» **LISTED RECORDS**

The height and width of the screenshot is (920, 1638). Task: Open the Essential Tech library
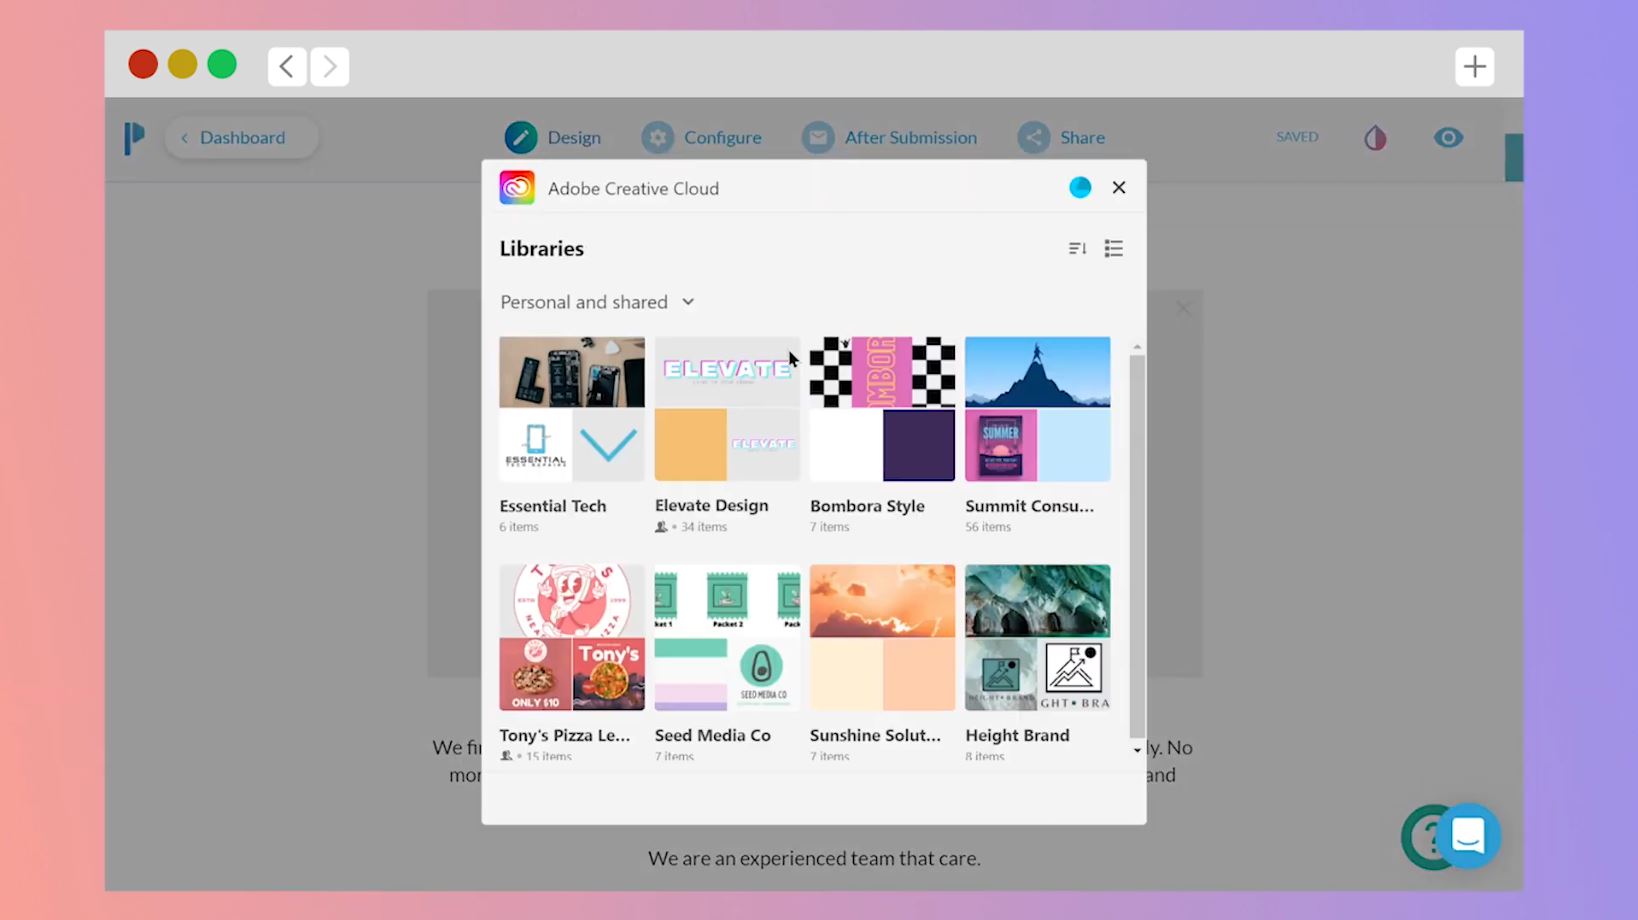coord(572,409)
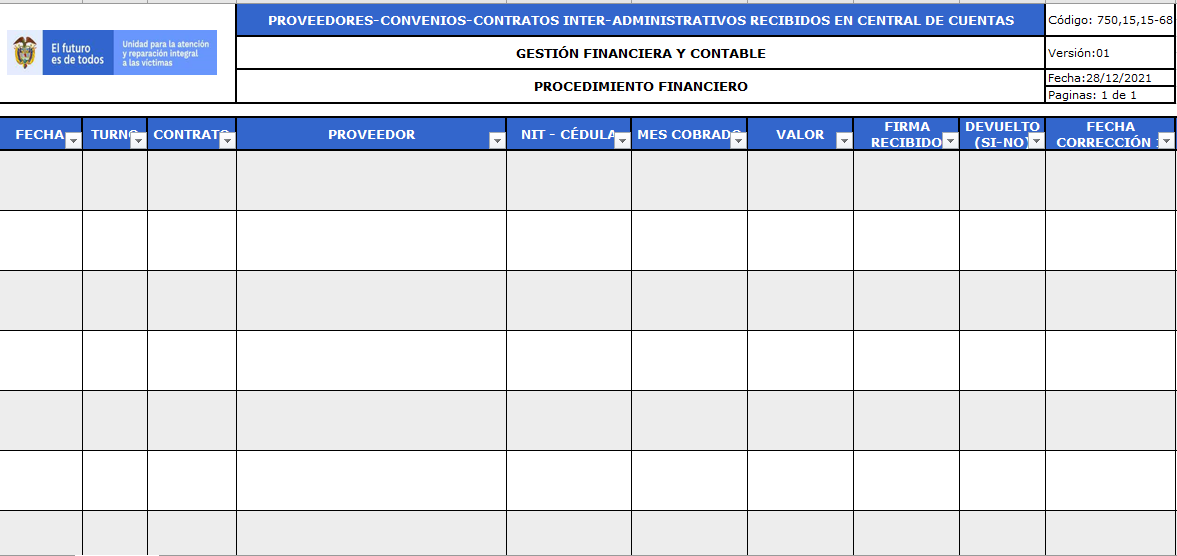Expand the CONTRATO filter arrow
The width and height of the screenshot is (1177, 556).
click(227, 140)
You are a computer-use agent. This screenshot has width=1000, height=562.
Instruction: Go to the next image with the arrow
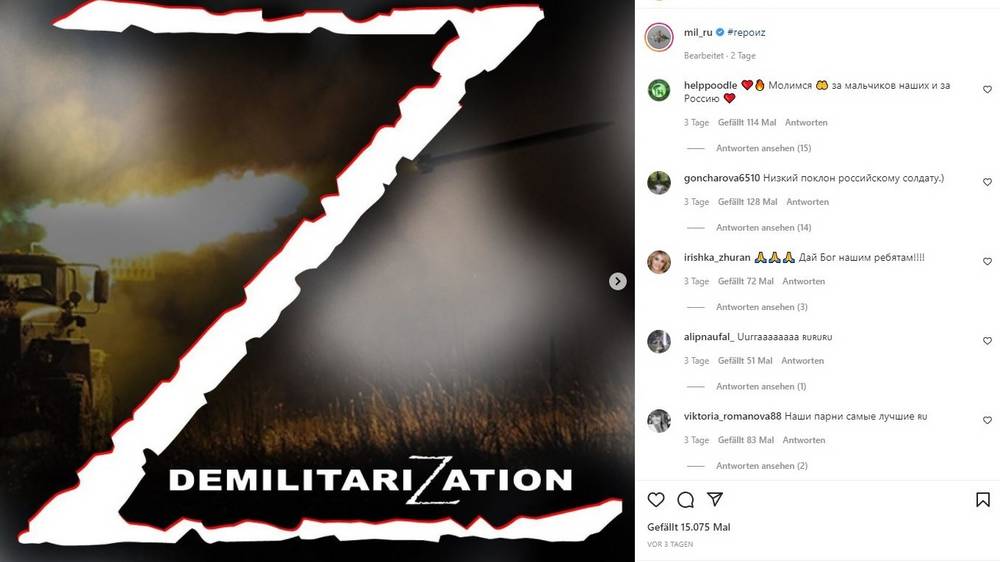[x=617, y=281]
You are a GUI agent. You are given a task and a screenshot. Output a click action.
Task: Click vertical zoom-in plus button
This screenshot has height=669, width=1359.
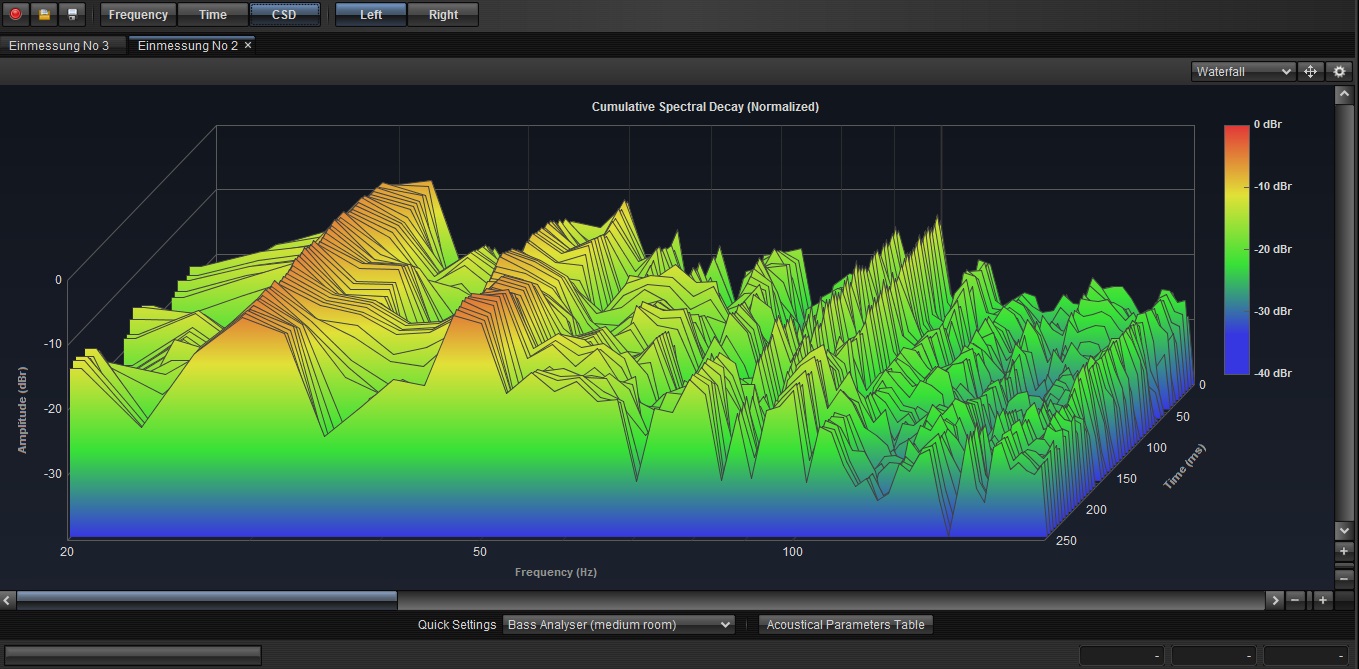pyautogui.click(x=1344, y=551)
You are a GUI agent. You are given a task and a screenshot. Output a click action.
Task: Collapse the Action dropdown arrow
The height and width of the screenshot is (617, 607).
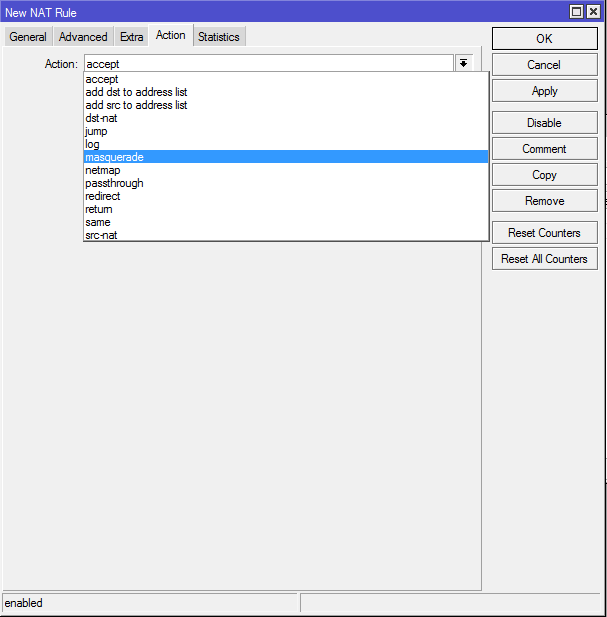464,63
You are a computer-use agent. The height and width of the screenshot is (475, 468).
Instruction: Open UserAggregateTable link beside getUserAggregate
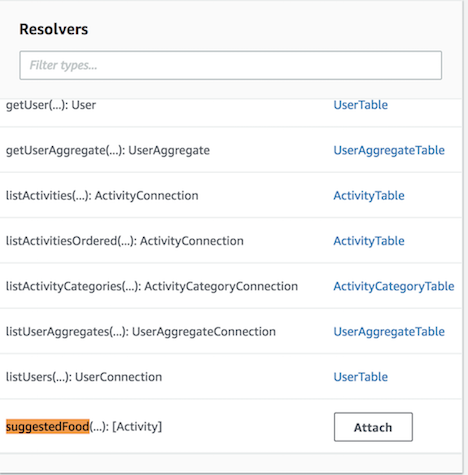click(389, 150)
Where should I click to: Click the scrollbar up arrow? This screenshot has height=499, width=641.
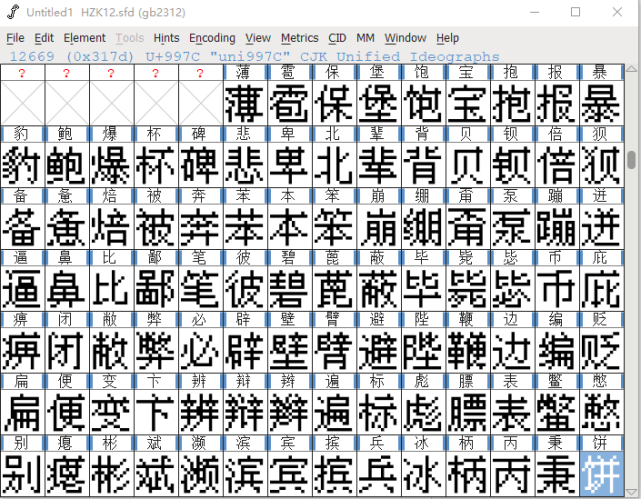coord(631,69)
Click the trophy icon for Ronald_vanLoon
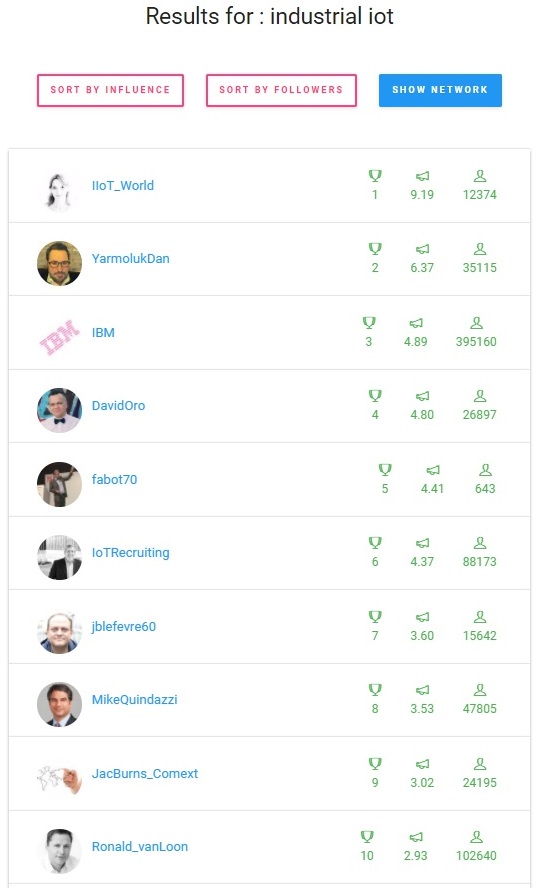This screenshot has width=538, height=888. point(367,836)
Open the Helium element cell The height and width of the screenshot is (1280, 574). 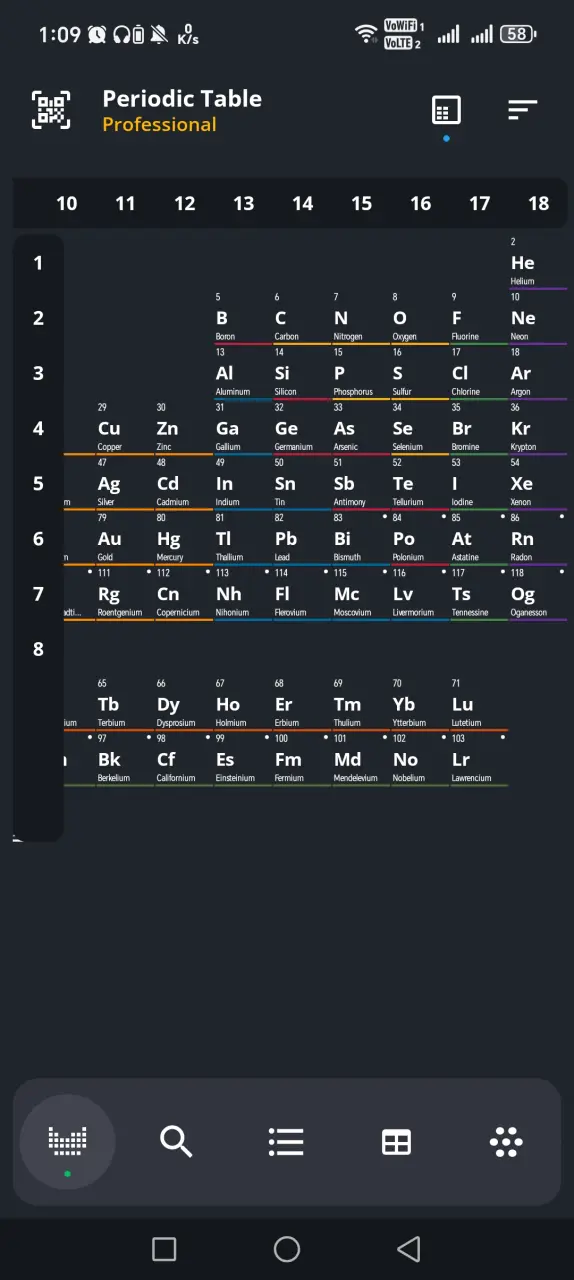point(538,263)
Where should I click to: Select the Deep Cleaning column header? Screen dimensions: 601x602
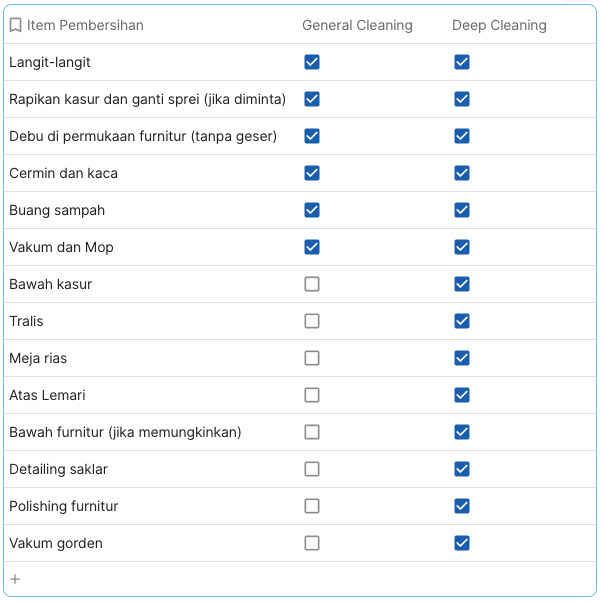pos(499,25)
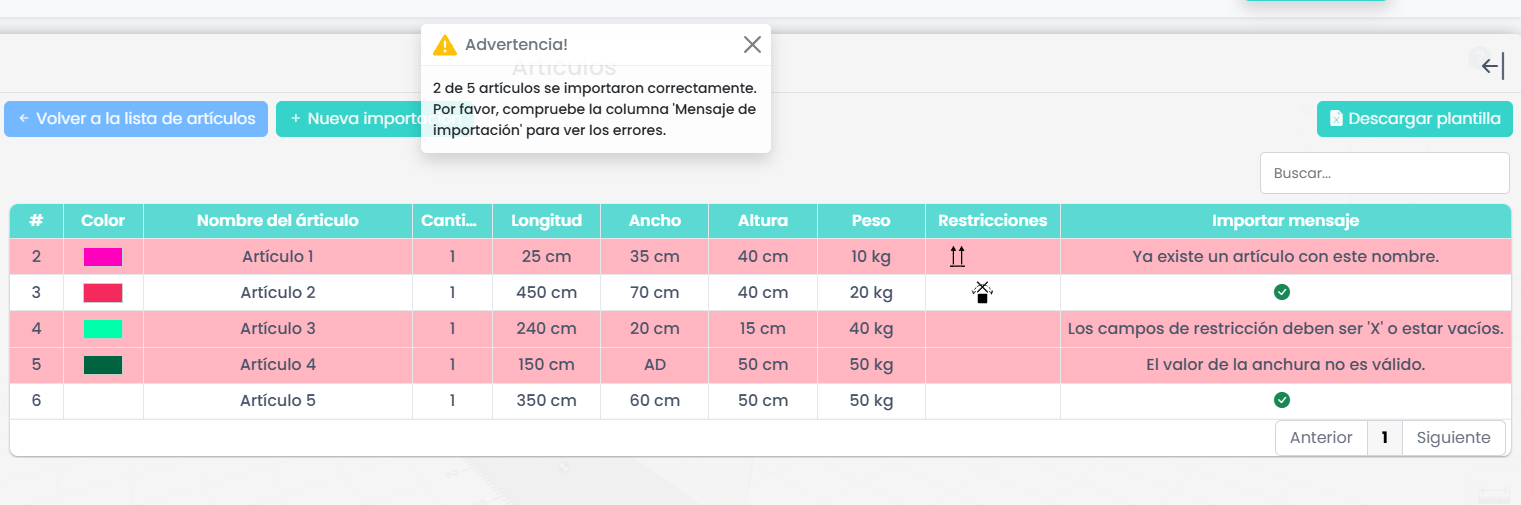
Task: Click the no-stacking restriction icon in Artículo 2
Action: coord(982,292)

» **ABOUT THIS EXERCISE**
Please report how many lines of the listing contain the word "computer", and include nothing beyond that number.

» **SOLUTION FOR THIS EXERCISE**
2